DATASET RECORDS:
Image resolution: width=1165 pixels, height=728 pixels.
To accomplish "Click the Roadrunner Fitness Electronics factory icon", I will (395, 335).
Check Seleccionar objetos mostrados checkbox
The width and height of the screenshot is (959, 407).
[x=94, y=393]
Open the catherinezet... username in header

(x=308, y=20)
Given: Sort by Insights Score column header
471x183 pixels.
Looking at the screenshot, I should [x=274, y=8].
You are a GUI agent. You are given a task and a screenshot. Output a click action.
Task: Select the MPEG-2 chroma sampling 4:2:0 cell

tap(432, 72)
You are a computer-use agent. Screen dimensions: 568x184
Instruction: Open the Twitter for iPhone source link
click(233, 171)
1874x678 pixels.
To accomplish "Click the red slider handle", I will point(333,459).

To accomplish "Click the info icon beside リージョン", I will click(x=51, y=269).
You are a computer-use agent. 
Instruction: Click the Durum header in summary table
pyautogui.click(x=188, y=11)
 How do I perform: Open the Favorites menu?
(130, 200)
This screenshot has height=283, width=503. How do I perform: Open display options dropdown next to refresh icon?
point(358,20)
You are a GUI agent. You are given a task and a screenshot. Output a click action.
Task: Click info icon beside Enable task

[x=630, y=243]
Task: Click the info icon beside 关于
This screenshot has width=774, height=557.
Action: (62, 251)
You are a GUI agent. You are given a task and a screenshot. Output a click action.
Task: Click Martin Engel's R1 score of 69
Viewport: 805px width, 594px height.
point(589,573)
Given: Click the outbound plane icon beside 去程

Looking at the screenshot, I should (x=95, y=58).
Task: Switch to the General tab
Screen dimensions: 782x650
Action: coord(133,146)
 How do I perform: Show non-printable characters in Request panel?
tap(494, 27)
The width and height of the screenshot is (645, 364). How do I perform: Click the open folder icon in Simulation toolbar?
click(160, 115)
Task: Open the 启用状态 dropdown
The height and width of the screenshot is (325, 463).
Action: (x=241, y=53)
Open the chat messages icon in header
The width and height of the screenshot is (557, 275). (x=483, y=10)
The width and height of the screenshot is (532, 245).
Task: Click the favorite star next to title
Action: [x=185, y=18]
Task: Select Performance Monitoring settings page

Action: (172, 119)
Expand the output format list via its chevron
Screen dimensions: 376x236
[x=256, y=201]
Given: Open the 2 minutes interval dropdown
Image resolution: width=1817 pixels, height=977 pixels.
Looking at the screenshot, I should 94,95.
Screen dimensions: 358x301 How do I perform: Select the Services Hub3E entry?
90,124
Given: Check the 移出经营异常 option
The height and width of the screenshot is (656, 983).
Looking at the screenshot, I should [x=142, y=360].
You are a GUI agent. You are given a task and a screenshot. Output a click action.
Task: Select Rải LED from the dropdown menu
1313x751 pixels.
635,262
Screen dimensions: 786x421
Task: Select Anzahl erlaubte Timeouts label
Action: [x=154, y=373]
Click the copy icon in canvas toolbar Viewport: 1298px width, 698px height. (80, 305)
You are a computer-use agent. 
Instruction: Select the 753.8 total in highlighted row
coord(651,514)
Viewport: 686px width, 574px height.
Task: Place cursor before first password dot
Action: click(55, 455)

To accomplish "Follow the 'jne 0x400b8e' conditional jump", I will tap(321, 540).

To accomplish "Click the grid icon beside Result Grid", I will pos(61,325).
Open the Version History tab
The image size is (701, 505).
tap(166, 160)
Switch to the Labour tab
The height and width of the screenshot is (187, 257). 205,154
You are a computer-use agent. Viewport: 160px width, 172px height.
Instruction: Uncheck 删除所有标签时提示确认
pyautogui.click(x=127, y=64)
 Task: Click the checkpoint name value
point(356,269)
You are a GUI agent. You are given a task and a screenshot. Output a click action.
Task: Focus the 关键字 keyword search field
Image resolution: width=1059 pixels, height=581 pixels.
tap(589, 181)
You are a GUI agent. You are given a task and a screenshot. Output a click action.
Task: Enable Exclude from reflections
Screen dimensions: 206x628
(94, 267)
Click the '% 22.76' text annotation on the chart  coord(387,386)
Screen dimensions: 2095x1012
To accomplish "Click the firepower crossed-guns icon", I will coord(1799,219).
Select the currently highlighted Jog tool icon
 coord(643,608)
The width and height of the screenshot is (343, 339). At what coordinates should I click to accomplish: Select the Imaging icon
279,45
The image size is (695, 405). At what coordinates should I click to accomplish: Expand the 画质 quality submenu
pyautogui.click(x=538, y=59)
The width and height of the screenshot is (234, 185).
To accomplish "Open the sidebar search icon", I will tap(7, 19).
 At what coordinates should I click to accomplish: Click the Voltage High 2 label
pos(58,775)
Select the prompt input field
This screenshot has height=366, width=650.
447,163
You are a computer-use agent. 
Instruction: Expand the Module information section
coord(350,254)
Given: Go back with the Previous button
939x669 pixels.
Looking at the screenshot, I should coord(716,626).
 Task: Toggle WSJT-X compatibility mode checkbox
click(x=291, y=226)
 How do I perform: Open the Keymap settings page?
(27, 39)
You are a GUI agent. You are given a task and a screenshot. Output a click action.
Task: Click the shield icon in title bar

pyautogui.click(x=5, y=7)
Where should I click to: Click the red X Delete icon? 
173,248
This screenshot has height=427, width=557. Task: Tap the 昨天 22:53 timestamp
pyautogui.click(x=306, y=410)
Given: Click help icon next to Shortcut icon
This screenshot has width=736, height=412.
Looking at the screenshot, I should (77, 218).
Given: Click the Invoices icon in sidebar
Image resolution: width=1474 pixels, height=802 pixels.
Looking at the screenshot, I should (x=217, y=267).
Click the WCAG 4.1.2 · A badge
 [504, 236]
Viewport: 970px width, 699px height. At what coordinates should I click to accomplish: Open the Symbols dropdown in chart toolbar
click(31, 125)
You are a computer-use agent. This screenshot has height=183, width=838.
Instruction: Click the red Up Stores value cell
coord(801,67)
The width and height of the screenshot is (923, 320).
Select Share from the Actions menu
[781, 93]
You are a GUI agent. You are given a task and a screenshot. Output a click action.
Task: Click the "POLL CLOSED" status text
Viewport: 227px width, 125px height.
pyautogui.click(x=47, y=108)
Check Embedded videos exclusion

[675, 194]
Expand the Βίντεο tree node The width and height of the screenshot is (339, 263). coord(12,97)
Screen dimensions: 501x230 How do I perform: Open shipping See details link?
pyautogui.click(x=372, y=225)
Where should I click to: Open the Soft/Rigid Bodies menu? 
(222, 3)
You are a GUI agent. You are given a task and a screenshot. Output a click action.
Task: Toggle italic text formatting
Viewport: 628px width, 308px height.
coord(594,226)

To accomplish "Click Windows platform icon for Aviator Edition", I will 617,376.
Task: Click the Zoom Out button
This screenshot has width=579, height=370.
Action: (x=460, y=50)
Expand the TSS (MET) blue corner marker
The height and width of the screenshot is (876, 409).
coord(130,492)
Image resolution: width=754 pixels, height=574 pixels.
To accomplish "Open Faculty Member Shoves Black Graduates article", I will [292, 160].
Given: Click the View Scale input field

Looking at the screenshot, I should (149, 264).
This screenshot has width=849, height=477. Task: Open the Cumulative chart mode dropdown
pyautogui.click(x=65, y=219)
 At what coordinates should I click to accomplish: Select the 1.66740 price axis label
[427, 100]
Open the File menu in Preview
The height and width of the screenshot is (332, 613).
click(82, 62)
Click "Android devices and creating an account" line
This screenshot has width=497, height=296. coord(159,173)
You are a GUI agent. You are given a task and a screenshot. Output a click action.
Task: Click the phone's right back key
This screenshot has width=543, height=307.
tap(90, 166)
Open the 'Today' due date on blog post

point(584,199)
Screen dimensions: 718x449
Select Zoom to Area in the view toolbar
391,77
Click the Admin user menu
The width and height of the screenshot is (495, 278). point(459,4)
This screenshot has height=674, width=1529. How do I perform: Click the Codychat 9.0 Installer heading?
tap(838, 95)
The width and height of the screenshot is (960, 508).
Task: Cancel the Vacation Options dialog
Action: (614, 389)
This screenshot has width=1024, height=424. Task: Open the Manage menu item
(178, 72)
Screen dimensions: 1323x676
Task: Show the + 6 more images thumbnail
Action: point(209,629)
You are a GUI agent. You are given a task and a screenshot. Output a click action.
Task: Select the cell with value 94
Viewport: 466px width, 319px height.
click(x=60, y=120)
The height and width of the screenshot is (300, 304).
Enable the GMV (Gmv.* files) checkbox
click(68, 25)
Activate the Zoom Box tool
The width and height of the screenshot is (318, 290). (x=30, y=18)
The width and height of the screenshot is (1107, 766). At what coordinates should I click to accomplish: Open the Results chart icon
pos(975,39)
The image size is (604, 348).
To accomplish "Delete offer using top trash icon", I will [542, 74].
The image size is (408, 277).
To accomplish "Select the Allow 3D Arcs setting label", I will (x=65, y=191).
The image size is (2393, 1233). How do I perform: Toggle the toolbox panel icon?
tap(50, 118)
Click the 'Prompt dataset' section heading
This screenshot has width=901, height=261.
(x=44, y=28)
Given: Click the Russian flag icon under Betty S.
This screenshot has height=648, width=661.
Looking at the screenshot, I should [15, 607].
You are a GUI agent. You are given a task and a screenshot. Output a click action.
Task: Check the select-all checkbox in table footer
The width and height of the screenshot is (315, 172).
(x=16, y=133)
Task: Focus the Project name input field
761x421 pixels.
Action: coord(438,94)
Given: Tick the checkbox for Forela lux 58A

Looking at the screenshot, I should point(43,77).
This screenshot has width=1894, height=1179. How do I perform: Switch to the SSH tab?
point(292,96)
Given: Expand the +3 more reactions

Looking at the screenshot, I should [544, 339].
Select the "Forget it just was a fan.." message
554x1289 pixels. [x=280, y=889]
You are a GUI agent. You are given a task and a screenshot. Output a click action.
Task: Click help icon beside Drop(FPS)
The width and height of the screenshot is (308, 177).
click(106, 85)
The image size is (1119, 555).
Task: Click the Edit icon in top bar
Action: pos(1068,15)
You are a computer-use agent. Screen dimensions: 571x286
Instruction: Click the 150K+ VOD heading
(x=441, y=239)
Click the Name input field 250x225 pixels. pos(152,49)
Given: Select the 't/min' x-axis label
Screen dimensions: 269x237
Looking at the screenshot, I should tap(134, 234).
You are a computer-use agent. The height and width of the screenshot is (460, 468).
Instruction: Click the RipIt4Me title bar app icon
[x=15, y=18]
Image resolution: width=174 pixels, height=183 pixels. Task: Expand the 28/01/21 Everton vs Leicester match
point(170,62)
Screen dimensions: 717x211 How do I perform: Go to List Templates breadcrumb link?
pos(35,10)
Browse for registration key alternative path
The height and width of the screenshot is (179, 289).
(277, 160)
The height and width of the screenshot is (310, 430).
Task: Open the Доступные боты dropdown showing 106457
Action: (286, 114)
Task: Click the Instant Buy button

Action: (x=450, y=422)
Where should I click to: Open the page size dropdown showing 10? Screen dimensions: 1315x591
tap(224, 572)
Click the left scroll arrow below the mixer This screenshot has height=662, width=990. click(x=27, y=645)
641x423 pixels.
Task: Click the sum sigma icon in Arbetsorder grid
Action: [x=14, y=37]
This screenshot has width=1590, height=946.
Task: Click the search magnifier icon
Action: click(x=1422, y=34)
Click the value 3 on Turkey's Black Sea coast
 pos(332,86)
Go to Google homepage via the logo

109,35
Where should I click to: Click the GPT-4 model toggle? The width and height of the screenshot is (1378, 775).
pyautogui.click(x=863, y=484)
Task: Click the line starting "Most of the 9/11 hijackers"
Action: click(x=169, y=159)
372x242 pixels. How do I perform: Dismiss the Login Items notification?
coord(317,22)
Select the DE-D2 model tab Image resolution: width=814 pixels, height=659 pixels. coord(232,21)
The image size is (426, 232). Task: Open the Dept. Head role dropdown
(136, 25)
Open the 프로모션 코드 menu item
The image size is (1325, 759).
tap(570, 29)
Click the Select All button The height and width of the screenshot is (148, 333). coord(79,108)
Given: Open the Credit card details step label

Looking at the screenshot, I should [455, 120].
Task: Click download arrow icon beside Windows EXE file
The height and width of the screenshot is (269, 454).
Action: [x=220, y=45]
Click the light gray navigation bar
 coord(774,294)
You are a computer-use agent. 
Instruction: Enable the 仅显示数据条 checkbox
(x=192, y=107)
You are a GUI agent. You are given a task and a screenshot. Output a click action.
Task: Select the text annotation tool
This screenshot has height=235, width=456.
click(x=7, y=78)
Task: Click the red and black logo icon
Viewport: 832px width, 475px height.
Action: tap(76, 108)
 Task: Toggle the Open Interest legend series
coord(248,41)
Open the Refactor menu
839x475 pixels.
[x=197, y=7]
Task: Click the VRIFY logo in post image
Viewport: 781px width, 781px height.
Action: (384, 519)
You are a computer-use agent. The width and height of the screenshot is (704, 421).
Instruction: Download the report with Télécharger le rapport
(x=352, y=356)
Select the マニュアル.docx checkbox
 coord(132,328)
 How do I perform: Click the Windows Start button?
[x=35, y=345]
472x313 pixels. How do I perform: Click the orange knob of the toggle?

EXERCISE REQUIREMENTS: Lines containing the word "annotation": copy every one of them from the records above.

SOLUTION TO THIS EXERCISE:
Click the '% 22.76' text annotation on the chart  coord(387,386)
Task: Select the text annotation tool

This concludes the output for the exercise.